- TASK STATEMENT
From the entries provided below, copy each line that contains the word "item".
━━━ THE DATA ━━━
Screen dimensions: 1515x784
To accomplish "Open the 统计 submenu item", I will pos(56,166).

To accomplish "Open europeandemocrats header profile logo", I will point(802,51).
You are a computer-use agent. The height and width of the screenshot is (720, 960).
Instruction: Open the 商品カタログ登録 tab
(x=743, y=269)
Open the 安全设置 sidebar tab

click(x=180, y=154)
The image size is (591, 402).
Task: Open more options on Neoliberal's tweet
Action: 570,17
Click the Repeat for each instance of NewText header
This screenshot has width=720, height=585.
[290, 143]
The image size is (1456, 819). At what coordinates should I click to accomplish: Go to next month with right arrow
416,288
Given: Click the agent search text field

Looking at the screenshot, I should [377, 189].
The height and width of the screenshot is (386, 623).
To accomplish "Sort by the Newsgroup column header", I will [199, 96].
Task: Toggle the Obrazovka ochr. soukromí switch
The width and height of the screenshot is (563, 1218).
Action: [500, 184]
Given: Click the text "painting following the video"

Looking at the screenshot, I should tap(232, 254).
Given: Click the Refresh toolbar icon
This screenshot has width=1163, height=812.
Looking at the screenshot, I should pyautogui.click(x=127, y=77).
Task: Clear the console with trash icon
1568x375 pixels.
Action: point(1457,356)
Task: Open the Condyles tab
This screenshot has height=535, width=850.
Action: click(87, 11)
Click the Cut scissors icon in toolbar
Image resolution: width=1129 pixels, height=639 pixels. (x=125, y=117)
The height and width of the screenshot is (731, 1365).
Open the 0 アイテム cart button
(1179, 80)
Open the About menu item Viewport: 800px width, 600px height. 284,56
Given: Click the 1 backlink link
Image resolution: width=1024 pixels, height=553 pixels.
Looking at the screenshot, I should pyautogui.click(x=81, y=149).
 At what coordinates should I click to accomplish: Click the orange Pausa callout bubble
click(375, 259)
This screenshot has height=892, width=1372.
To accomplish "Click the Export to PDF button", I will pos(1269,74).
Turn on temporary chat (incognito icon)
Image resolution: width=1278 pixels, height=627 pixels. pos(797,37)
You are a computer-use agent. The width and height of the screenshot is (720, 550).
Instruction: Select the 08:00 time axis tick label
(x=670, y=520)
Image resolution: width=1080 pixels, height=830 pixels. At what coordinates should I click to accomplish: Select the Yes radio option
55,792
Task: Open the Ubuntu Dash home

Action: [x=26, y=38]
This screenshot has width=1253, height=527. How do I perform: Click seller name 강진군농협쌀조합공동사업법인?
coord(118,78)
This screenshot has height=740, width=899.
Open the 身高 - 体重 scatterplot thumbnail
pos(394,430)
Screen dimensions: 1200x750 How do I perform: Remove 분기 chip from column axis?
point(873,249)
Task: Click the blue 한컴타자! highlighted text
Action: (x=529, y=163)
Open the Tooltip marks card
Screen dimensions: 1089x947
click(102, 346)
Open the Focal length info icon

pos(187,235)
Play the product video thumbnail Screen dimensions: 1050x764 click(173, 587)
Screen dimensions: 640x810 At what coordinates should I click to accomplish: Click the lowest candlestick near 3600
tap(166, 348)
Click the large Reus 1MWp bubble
━━━
- ANSWER SECTION
To accomplish "Open the 统计 submenu item", I will pos(56,166).
Open the About menu item Viewport: 800px width, 600px height. 284,56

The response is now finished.